May 01, 2010 23:18
I was a quick learner when it came to the piano. I considered myself musically capable and enrolled in an intermediate piano course at my local college. This was many years ago before I actually went away to school, and I still remember my instructor being impressed with the pace in which I tore through the practice workbooks and really gave myself to the music. I would spend 45 minutes after lunch every day in a small soundproof room in the music wing that smelled like lacquer and perspiration. Afterwords, I would meet my teacher (I forget her name), and show her that I had learned the materials. There was one practice exercise in particular that I had trouble with. This was only a few lines of actual music, but it moved my fingers in seemingly impractical ways, having both hands move alternating fingers together in opposite directions. The notes were so counter-intuitive to me that I had to spend all of my practice times in that small pressure-box room. I had to learn how to use my fingers for the first time. Again.

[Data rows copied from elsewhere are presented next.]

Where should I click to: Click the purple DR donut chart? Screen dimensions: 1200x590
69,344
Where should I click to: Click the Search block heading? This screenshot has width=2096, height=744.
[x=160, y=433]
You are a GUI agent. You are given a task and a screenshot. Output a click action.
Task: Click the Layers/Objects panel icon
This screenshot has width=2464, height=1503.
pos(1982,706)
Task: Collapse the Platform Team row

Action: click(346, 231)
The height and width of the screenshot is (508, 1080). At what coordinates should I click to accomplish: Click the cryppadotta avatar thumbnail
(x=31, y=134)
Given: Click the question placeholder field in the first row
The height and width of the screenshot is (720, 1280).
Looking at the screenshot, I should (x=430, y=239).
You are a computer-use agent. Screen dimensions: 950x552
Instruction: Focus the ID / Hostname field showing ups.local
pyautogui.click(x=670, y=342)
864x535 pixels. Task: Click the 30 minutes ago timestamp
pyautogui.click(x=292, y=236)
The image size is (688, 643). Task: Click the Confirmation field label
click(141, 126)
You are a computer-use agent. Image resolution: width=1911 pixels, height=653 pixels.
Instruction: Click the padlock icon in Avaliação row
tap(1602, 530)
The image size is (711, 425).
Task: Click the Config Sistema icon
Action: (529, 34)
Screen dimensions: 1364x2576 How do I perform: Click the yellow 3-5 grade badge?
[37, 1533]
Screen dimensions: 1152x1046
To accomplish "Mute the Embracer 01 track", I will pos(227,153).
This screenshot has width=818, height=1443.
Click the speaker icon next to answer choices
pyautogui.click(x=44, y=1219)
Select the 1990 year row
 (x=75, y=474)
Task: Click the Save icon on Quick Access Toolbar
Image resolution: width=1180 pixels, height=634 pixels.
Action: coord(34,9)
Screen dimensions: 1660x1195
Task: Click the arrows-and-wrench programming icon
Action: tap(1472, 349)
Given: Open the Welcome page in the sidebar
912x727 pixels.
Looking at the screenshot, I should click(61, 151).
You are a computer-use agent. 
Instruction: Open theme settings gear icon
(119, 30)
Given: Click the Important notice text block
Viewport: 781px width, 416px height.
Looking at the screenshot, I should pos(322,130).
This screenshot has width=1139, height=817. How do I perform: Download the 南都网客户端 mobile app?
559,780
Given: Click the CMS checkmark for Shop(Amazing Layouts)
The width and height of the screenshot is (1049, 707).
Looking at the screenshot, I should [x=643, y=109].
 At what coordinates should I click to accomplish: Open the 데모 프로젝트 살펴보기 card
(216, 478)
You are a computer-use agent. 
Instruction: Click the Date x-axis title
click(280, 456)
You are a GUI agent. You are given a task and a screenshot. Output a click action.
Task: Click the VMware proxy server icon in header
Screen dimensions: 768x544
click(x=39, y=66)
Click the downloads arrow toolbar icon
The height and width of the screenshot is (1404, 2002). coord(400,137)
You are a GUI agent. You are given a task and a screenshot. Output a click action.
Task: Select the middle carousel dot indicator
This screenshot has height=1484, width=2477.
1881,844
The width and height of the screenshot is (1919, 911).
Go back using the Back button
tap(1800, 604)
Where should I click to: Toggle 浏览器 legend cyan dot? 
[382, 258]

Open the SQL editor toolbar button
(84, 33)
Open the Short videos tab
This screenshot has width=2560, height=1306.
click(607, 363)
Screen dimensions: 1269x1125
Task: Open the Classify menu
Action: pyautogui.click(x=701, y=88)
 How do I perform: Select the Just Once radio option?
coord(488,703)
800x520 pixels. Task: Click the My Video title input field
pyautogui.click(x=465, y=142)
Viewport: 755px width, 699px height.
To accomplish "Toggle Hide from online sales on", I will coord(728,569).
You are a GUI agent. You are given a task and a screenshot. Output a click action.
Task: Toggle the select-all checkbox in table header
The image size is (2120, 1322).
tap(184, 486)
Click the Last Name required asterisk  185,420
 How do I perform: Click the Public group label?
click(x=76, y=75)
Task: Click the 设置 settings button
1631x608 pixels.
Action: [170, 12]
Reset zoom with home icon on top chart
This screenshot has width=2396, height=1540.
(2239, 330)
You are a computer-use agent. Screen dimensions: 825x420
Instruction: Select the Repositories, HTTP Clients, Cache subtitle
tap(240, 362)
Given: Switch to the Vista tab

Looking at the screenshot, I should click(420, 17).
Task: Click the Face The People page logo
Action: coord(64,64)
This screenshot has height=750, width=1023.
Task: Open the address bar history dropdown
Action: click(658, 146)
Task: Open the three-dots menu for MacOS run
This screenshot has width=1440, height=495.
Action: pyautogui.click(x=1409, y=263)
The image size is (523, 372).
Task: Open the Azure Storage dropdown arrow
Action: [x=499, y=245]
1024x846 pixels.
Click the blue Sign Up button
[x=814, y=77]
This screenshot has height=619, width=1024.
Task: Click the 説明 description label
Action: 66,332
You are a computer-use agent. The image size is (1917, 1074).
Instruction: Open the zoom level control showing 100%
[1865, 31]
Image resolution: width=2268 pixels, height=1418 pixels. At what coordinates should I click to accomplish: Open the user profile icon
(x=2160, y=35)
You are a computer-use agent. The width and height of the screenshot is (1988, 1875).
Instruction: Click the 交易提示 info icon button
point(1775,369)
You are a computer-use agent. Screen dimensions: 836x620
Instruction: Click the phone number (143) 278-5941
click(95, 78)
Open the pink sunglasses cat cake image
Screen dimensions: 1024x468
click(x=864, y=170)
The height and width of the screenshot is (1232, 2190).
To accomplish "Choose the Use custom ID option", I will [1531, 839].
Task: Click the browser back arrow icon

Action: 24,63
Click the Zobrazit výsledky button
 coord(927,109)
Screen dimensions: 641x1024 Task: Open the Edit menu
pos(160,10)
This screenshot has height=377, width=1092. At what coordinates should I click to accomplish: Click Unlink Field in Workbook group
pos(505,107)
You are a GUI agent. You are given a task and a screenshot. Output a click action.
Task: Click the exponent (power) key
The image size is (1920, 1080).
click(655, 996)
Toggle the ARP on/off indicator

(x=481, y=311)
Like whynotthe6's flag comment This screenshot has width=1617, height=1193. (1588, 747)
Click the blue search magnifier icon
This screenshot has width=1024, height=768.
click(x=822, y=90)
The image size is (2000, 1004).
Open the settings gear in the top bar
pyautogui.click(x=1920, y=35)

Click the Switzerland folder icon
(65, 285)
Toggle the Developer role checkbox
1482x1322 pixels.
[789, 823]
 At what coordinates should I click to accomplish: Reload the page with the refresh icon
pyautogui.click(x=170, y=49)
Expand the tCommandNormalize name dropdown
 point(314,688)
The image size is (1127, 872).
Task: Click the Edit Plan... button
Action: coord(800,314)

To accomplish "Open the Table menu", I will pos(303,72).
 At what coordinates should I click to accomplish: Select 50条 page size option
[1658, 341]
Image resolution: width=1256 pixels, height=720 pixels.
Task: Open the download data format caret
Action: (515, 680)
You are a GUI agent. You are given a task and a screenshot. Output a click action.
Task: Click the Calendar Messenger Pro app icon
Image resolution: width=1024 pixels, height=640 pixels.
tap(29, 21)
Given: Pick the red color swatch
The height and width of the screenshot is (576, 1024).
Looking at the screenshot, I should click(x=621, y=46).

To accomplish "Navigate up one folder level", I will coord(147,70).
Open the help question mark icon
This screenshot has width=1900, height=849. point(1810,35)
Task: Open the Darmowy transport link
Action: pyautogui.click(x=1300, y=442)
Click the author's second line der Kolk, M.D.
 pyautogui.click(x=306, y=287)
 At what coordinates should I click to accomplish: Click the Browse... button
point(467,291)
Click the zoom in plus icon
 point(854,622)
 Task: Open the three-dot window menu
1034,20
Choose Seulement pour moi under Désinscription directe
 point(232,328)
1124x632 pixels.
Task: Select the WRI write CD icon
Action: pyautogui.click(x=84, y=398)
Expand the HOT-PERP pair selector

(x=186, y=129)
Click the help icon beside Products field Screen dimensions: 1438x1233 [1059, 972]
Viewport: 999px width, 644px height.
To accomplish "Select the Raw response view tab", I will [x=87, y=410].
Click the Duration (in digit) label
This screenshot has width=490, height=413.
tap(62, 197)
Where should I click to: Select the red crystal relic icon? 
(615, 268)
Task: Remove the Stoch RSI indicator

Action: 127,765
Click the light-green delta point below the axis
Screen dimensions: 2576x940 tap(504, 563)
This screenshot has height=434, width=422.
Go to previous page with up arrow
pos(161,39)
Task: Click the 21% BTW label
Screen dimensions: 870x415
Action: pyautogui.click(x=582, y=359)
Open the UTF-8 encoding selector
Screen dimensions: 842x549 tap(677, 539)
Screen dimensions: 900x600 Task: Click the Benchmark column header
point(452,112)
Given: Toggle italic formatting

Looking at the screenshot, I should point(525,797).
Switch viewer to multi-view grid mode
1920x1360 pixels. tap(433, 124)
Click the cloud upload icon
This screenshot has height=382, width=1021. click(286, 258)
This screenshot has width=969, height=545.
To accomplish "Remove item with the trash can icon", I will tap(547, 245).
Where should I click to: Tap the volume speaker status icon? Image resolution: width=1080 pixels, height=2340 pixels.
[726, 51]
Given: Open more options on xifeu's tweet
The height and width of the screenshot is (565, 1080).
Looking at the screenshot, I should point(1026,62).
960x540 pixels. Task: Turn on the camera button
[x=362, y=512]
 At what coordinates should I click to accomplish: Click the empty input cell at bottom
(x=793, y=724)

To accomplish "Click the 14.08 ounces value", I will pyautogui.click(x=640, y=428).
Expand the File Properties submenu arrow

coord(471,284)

I watched her pull up my driveway in her car, me sitting on my parked Ford as if I was waiting for her. I guess I was, but it was an anticipation I never expected to be fulfilled. I naïvely thought that if I wanted something so much that it would come to fruition. Easy. So, I waited outside not really expecting anything to happen, just a hope. I hadn’t called her or even talked to her for days, but I felt like we were connected through the clear night sky - like I could draw a line connecting the stars with me on one end and her on the other. There was one bright star in particular that I looked for. I might have even made a wish to it, I don’t remember that I did, I just remember that I was desperate.
I haven’t touched a piano since that one class. I had a partial education on it and never really desired to go further. This was around the time I met her after all, and I suppose I desired other things then. Music could wait. Since then, I never claimed to be able to play the piano with any proficiency. The rate at which I forgot the lessons, music, and chords was immediate. There was only one thing that stayed, and it was that troublesome arpeggio lesson. I had spent so much time relearning how to move my fingers that it just stuck with me. At odd times, when I was bored or walking or anything my fingers would spring to life with a mind of their own, hitting silent notes that I couldn’t even begin to remember their sound. Thumb, second finger, first, third, on both hands in succession playing off the other, and me not even noticing their action most of the time. I’ll get a comment now and then when I don’t notice them flicking in a silent beat, someone will ask me if I’m nervous or why I’m twitchy. I explain simply: I was a musician.
She was in tears. I had driven her back to my house because she didn’t own her own car back then and wanted to get away from home. We were in my driveway, and I was trying to comfort her. It was night and the clouds were moving swiftly to the East, allowing the moon and some stars to peek through to us. She was upset over something back home with her family. I held her close and told her that one day we would leave everything behind and just be together. She asked where we would go and I looked up to see the clouds blowing over a bright star. I pointed up and said, “We’ll go there.”
Years later, I watched her pull up to my driveway, the night I wanted her desperately to be there. I was sitting on my car stargazing on a cloudless night. She got out of her car and walked towards me, I had been playing a melody with my hands that no one could hear on the trunk of my car. We talked awkwardly for a while, things hadn’t been the same since we split, and things would never be the way they used to be. I made a joke about our star, how we should leave together now. But I knew this time that I was the one she wanted to get away from.
Tonight I sat outside on my old driveway, listening to the sprinkling rain and the cars driving through puddles on pavement - reminding me of a time when she drove away from me for the last time. I couldn’t see anything above the rainclouds, but I was sure of two things: Her star is in the night sky somewhere, and she would never pull up to my driveway again, no matter desperately I wanted her to be there.
It’s been a long time since piano lessons, but I remember much from then to now. I remember the satisfying weight of a piano key, the smell of a soundproof room, my instructor’s notes on my sheets of music. I remember her star. I remember the taste of her skin. I remember her tears. I remember the agony and the pleasure, not always exclusive. I remember the cold metal of a knife to my chest, the weight of it. I remember that I was a musician a long time ago.
Tonight I feel bloodless and weak, I don’t have the hopes of my younger self to wait outside in some surreal anticipation. Instead, I chronicle the things I have remembered and things that I want to remember but have forgotten. I want to remember happier days. I want to remember the sound of her voice when she was happy and in my driveway and she said, “Someday, we’ll go there.” Maybe most of all I want to remember what that piano sounded like when I pushed my fingers to new separations. Even now, my fingers dance around a phantom keyboard, playing notes that no one can hear, and strike chords that I can’t even begin to remember - just another ghost in my body grasping for a time out of reach.